Zeche Zollverein, opened in Essen in 1932, Schupp & Kremer

Wednesday, October 19, 2016 - 5:30pm

Jaffe B-17

Kathleen James-Chakraborty, Professor of Art History, University College Dublin and Scully Visiting Professor, Yale University

"Remembering Modernism in Recent German Architecture: Berlin versus the Ruhrgebiet"

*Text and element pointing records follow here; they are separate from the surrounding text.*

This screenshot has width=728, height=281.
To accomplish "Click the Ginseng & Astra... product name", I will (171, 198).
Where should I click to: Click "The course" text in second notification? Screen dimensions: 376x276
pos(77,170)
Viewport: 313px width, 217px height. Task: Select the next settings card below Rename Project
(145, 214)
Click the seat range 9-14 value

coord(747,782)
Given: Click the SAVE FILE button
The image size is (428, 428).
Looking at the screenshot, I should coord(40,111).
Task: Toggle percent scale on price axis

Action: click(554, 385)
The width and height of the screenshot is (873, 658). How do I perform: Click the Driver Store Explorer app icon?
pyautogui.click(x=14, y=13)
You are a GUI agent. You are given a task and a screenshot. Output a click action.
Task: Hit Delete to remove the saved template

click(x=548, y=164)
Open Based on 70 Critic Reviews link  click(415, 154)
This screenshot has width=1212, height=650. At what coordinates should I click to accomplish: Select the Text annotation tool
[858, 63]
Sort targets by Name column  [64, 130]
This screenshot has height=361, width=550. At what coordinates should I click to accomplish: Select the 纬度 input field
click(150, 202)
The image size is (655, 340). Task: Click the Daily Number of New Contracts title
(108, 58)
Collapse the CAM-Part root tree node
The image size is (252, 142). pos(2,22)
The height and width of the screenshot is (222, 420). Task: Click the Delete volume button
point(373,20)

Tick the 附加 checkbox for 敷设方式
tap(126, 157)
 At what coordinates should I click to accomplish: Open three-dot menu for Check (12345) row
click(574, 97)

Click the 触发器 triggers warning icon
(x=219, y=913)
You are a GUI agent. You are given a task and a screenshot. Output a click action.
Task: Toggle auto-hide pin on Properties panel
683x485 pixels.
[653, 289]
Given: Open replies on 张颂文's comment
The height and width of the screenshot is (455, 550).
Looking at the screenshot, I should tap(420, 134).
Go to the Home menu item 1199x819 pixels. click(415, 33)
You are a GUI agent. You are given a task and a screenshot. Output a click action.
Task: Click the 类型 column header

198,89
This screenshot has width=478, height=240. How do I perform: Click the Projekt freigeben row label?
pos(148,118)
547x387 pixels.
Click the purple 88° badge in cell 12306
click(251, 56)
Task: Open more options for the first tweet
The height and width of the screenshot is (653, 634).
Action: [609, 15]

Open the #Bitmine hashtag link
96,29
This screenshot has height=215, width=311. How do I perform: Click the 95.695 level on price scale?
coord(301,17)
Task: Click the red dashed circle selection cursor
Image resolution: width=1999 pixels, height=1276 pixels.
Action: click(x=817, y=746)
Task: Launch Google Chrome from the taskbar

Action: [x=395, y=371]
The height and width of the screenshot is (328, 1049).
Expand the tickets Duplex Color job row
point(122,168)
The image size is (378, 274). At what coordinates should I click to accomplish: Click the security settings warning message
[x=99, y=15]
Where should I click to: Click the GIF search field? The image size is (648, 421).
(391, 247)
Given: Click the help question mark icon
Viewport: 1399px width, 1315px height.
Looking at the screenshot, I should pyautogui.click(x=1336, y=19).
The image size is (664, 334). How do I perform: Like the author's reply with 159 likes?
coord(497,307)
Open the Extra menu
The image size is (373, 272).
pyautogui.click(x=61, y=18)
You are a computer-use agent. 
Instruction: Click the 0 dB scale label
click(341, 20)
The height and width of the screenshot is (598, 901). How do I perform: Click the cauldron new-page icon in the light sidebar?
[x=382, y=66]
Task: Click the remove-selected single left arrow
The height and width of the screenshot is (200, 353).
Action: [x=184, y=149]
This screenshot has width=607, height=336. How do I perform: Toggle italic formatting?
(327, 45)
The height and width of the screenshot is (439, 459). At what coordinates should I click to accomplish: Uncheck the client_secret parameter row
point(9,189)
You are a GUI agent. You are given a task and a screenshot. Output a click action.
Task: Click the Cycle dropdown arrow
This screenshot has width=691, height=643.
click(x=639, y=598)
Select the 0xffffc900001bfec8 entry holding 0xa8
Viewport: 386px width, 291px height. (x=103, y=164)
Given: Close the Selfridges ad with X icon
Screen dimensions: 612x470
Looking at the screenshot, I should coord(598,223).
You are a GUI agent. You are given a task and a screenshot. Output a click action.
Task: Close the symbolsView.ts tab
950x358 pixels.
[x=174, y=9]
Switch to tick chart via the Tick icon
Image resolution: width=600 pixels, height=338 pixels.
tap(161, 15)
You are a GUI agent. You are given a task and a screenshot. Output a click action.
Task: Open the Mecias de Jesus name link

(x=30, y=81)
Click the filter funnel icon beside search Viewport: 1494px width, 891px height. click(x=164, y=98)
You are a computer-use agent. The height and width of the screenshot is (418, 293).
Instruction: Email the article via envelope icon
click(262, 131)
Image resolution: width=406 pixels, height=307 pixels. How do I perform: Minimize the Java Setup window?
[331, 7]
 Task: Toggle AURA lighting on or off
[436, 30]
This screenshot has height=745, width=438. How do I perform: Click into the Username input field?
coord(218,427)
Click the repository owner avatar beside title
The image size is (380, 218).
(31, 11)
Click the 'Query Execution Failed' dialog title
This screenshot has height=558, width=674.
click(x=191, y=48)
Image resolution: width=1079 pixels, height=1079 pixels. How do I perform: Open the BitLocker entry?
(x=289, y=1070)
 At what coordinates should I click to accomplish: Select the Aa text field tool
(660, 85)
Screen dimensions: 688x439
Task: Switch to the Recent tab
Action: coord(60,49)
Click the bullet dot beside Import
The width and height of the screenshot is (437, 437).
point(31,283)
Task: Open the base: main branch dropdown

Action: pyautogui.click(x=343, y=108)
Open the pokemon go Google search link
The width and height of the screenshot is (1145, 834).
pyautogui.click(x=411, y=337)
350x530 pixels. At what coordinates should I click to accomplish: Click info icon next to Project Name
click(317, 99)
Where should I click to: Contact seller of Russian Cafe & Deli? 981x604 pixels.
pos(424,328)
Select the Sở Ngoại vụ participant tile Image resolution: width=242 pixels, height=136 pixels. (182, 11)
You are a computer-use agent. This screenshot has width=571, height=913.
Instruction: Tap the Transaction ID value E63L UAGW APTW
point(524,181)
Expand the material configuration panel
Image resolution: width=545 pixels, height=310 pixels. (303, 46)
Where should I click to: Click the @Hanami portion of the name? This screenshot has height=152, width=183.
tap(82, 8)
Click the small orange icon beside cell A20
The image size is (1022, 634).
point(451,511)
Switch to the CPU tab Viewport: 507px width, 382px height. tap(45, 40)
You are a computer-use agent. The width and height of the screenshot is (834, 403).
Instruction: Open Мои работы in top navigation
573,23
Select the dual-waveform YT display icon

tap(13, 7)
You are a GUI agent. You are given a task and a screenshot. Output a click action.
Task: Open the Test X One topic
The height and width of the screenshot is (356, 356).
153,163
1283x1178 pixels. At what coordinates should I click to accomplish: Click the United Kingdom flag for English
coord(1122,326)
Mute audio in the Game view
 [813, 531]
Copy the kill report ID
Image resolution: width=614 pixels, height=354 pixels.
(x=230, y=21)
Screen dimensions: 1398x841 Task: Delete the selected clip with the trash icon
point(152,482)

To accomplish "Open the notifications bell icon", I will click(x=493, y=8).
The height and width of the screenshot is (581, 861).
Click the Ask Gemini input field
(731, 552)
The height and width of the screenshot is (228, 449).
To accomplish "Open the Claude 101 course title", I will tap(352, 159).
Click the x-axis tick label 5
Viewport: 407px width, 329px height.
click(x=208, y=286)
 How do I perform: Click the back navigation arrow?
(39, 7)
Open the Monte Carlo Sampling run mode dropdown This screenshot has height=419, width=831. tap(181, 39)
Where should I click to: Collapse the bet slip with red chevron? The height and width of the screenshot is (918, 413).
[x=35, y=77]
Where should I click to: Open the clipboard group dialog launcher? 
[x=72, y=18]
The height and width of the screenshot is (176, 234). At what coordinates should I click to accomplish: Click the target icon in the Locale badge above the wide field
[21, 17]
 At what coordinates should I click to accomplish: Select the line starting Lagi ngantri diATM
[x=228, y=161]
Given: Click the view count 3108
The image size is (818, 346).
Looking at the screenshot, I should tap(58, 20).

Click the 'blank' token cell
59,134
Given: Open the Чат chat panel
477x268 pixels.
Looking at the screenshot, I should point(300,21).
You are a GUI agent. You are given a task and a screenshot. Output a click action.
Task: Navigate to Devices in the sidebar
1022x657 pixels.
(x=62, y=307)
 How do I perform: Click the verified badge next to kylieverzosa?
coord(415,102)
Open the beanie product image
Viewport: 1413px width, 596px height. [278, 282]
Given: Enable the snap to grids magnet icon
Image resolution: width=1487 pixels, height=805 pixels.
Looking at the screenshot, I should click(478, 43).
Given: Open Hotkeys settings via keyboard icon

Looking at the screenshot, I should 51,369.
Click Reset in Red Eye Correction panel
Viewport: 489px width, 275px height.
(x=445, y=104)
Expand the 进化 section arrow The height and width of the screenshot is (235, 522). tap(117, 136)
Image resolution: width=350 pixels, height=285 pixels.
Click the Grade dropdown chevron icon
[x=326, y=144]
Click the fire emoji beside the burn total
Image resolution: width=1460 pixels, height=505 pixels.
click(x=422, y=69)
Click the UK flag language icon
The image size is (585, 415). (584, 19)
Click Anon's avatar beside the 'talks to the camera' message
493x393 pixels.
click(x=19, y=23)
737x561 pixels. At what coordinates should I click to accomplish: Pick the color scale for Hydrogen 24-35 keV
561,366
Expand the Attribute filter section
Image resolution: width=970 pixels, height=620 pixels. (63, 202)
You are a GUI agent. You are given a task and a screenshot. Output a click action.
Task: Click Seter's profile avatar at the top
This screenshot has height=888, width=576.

Since 1989 Berlin has served as the locus of discussions of memory in German architecture.  This ignores the degree to which memory has also been a key feature of architectural culture in the Ruhrgebiet.  In both areas, adaptive re-use has juxtaposed historic structures with infill inspired by the modern movement of the early twentieth century.  While in Berlin the point has usually been to commemorate the Holocaust or preserve the scars of war, in the Ruhrgebiet it has been to convert industrial into cultural infrastructure.  This glosses over the centrality of these sites to the Third Reich in the hope of reviving a rustbelt economy through marketing the region to buisness as well as to the tourists who are also a key audience for Berlin’s memoryscapes. Comparing the Landschaftspark in Duisburg and the Zeche Zollverein n Essen with the Reichstag, Neues Museum and Topography of Terror in Berlin nonetheless illustrates the similarity of means, if diversity of purposes, employed to construct contemporary German identity out of memories of modernism.